Conventional wisdom suggests that midfield is the key area in defining the outcome of an Old Firm clash and there is no doubt that Celtic captain Scott Brown’s experience and drive will be crucial for the favourites in that department, as will how newcomers to the fixture such as Andy Halliday and Jason Holt can handle the occasion.

But there is also a strong sense that the reliability of the respective defences could prove the deciding factor this time.

Deila reported that Danish centre-half Erik Sviatchenko has returned to training and should be available to line up in a back four which has not always been convincing this season.

Warburton has maintained faith in his combination of central defenders Rob Kiernan and Danny Wilson, flanked by full-back James Tavernier and Lee Wallace, all season but many observers believe it is a clearly vulnerable part of his team.

With Tavernier and Wallace encouraged to venture forward at every opportunity as part of Warburton’s expansive style of play, Kiernan and Wilson can often be left exposed.

But Deila, whose most recent trip to watch Rangers in the flesh saw them surrender a 2-0 lead to lose 3-2 at Falkirk, does not expect Warburton to try to adapt to a more cautious strategy tomorrow.

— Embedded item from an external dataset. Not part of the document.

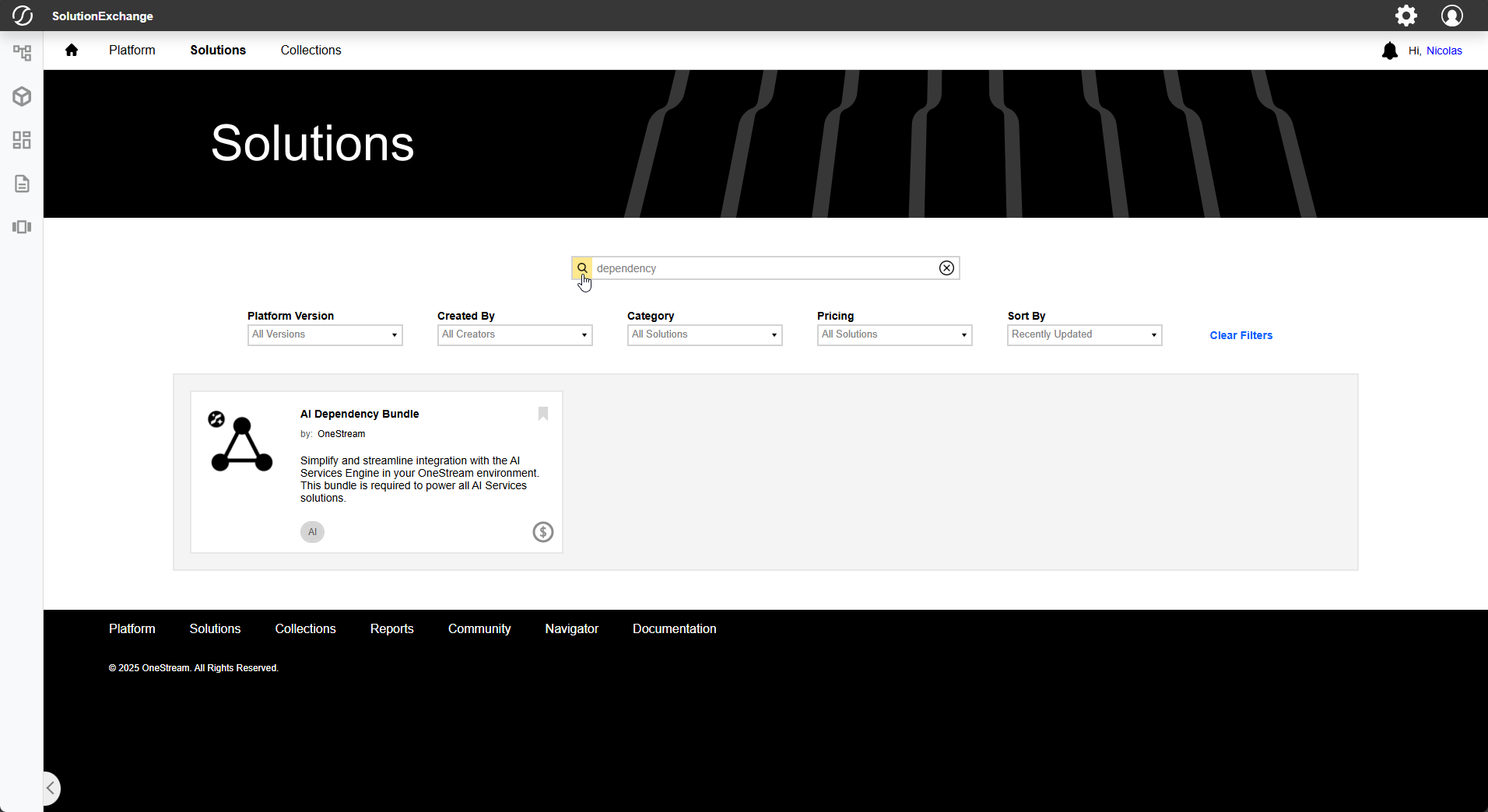Switch to the Collections tab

“There are a lot of managers like him, playing the same style for every game,” said Deila. “You can see that with Ajax or Barcelona. Of course you make adjustments into the style – but you don’t make it totally different. If you change everything for one game, the players don’t feel as if they know what you’re doing.”

If Celtic find their optimum form, they should prove too strong and experienced for Rangers. That said, unlike last year, it does not require such a vast leap of imagination to envisage the odds being overturned. The only real surprise this time would be if it is not far more keenly and genuinely contested.